Tiny brown shapes are shifting on the hillside and I am watching them with trepidation. They are leaping off rocks and scurrying down the rugged diagonal of the land.

We are standing outside our rented cottage, my husband and I. Our upturned heads are framed in hot pink petals and, at our feet, aloe splays its tentacles lazily across the paving stones. Ahead of us, the Kommetjie lighthouse stands proud – a perfect white pillar cut out of a bold blue sheet of sea and sky.

“There’s a big one,” my husband says as I watch a chestnut-coloured mass tumble over an expansive mattress of bristling heathers and bloated succulents. “They’ll be down soon!”

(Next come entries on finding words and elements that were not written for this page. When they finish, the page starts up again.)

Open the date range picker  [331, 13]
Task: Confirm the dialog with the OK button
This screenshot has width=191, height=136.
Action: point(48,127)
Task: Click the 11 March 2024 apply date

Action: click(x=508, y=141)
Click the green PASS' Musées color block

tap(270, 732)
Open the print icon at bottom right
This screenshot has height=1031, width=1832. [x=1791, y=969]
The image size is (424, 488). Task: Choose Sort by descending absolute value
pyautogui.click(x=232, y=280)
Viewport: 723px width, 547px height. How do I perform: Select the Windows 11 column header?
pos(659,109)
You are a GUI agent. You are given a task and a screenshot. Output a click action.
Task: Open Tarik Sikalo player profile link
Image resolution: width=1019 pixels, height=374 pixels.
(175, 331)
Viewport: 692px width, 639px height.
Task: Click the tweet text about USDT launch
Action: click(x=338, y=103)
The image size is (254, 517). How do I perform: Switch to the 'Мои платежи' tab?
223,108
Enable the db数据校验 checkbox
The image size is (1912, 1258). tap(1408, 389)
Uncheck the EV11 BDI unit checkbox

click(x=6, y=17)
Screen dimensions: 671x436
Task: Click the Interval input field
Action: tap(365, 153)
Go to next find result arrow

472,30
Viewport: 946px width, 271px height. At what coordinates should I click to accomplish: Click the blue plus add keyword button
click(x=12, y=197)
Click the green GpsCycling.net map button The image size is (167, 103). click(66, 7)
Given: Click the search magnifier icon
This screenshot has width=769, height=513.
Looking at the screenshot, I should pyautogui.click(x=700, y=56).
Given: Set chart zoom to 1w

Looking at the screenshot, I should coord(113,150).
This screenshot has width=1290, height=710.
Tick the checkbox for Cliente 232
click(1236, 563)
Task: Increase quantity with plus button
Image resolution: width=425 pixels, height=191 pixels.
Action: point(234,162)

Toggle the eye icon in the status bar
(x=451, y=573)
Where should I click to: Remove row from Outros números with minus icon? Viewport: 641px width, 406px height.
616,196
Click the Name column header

By the time the baboons have scampered down the mountain, we are safely inside and the door is firmly locked. I hear their call first – a rasping bark: forceful and choking and intermittent. There is the sound of a hundred drums as they thunder over the roof of our cottage. A tiny baboon swings past the window and soon they are all tumbling and somersaulting down the walls. I run to the front window and look out to see a huge male yawning. An enormous jaw creaks opens to reveal a comb of pyramid-sharp teeth. Then it clamps shut. I watch the soft brown down of his fur quiver. His is a powerful presence.

And then they are gone. I watch them trot off in single file, a comical procession of pink rubbery bottoms. A tiny baby slides off his mother and is retrieved. Without even turning her head, she plucks him off the paving stones and they are gone.

One afternoon we watch a large male monkey smash his way through French doors and emerge with a bunch of bananas to the sound of screeched expletives. He swings elegantly to his harem and off they swagger. Then we return home to discover that little arms have crept through our open windows and stolen food, creating a snow shower of broken rice cakes.

A man waits with a paintball gun. I don’t believe my husband at first when he tells me that men are employed to “shoot” the baboons. Still, I leave Cape Town with the feeling that it is in fact the baboons that hold the power. Again, they are hiding on the mountain top, brown shapes shifting on the hillside, waiting to descend once more.